Journal Abstracts

A Realistic Deployment of Named Data Networking in The Internet Of Things

The Internet Protocol (IP) was designed decades ago as a networking solution for the Internet. Its mission was to allow computers to share expensive resources such as tape drives and printers. Nowadays, most applications do not use the Internet to share resources but to produce and consume content such as monitoring data, Web pages and movies.

Internet of Things (IoT) is a significant example of such applications. IoT systems involve multiple heterogeneous network technologies and protocols; ranging from Bluetooth Low Energy (BLE) to Wi-Fi. Furthermore, IoT involves multiple communication and storage equipment. A single data exchanged between a device (e.g., a sensor) and an application may traverse several entities such as proxies, gateways, forwarders, and cloud servers. The only concept that remains universal throughout all these components is the data itself. Therefore, the data-centric paradigm becomes the de facto approach for communicating in IoT and many modern applications.

The data-centric use of the Internet highlighted the limitations of IP. Therefore, Internet Engineering Task Force (IETF) Working Groups spend significant efforts to adapt the host-centric model of IP to the data-centric needs of emerging applications, particularly the IoT. Some solutions that made the IoT feasible with IP are 6LoWPAN and CoAP. However, the shortcomings of IP remain difficult to hide.

Recently, new networking architectures with a native support of the data-centric model have emerged. Named Data Networking (NDN) is one of the most promising architectures to provide a better support of IoT and future Internet. A global deployment of NDN as an alternative protocol for the Internet is not possible yet due to the limited support in network equipment and operating systems. However, many approaches do exist in order to use NDN in realistic IoT applications.

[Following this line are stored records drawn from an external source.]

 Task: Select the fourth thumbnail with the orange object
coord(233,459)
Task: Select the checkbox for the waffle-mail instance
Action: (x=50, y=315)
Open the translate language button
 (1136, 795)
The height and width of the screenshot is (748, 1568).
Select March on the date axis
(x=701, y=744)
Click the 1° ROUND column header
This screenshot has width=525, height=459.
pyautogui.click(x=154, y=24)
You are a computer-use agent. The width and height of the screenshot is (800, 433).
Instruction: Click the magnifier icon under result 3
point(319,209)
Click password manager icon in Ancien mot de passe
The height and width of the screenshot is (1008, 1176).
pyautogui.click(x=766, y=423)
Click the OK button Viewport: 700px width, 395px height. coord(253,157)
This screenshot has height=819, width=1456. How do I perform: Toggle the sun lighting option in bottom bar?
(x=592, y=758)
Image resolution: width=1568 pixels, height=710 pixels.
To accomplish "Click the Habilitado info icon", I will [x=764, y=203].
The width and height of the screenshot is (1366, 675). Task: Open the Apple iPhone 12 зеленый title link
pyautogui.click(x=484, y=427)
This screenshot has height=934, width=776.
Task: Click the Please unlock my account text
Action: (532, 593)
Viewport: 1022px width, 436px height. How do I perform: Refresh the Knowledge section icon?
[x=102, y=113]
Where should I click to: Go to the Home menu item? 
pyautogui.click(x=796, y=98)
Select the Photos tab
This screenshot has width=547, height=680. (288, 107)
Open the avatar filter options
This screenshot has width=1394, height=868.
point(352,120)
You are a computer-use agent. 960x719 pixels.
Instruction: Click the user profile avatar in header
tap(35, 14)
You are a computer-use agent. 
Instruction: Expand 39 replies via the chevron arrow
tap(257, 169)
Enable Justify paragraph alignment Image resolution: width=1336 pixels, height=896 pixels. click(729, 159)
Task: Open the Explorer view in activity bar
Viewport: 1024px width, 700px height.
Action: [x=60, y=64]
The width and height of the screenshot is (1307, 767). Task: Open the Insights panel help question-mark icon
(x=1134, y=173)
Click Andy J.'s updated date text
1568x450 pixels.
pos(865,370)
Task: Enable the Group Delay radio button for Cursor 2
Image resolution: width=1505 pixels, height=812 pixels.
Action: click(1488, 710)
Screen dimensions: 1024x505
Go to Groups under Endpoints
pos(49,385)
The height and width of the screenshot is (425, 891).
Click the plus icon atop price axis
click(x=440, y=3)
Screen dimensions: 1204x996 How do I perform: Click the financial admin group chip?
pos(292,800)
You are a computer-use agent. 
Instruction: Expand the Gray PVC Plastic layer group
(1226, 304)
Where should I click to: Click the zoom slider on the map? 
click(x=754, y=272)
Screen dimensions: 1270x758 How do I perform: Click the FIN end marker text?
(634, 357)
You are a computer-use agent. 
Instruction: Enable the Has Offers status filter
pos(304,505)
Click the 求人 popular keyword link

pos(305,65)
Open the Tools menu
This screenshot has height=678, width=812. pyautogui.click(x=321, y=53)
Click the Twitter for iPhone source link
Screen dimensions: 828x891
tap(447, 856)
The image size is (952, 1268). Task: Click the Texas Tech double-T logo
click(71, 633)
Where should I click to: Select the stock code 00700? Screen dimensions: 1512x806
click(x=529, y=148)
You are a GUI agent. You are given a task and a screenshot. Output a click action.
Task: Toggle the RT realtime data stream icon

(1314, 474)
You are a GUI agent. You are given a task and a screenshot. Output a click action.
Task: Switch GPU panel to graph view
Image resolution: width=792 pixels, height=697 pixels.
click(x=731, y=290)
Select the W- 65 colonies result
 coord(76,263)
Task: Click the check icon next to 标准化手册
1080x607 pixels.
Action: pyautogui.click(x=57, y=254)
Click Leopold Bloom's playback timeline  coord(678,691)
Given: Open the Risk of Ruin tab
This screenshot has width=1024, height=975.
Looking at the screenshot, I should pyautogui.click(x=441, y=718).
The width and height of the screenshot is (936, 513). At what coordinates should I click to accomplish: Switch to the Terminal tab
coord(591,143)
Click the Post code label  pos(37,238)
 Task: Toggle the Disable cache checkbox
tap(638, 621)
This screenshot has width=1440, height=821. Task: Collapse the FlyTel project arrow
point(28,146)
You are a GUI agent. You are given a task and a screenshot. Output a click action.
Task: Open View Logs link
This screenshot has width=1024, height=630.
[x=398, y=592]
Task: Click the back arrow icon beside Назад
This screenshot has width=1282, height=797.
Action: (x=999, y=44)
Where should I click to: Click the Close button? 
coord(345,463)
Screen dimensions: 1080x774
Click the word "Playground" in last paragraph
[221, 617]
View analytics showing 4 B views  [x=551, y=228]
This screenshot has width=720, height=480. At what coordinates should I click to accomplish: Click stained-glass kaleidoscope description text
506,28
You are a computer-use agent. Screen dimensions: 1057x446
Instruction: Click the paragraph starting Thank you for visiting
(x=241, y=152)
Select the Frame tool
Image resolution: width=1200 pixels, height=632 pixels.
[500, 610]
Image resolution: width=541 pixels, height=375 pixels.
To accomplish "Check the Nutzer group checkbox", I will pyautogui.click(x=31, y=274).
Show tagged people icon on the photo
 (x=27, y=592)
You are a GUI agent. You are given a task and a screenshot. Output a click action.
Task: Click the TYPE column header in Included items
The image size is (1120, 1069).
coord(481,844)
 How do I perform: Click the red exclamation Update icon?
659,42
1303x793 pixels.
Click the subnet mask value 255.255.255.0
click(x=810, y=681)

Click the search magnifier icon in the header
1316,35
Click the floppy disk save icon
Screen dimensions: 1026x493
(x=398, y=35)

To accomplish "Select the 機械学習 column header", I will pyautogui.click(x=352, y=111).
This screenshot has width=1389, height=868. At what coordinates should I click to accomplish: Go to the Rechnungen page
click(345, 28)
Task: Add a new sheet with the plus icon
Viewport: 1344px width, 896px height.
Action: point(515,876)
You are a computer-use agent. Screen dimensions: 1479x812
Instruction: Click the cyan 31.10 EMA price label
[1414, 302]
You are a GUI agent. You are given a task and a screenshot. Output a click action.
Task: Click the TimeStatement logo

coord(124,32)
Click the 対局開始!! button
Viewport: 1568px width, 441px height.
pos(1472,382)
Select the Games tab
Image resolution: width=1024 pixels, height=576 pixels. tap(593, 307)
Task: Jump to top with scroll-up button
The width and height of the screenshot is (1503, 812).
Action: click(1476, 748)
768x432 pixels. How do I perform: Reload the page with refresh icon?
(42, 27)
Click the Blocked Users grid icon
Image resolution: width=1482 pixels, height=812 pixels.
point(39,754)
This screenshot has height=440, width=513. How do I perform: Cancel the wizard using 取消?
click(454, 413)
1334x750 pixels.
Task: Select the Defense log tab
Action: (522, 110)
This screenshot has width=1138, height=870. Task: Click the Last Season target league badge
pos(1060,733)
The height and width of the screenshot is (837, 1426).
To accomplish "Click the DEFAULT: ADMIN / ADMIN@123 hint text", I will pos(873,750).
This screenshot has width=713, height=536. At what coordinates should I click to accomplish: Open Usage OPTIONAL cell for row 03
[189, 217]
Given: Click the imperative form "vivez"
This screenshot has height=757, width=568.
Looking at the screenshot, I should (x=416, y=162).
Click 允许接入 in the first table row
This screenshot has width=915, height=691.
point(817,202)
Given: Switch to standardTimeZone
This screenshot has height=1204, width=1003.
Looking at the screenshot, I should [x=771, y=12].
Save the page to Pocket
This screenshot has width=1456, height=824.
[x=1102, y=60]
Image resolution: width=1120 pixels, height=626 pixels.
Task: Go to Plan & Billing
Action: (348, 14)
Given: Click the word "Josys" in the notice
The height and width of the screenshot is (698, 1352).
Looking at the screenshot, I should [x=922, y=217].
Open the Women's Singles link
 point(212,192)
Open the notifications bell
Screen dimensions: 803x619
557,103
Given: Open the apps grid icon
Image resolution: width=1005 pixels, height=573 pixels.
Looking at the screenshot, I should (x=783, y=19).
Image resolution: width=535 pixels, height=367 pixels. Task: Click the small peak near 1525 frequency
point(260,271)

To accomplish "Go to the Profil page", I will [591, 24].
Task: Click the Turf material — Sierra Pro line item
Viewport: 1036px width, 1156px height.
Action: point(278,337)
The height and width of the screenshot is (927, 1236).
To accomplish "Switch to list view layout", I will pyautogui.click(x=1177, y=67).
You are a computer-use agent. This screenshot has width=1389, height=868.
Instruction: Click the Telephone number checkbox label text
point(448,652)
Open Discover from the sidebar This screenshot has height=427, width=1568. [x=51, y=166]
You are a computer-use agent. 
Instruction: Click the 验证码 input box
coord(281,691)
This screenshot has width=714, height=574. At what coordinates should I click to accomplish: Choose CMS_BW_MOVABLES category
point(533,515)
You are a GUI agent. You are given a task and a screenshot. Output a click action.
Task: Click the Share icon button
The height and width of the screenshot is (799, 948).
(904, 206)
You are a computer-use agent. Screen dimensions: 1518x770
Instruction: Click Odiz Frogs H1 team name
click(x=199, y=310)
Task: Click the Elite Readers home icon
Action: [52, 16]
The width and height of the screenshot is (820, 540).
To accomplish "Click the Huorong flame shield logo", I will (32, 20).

In this context, this work aims to give another look at IP-based solutions for the IoT such as 6LoWPAN. A realistic IoT architecture based on NDN is described and its main aspects are studied. An integration of NDN over low-power wireless technologies is designed, deployed and evaluated considering a Smart Farming application scenario. In practice, we design a stateless packet compression scheme and a lightweight forwarding strategy that is compliant with the NDN data-centric vision while managing constrained device resources.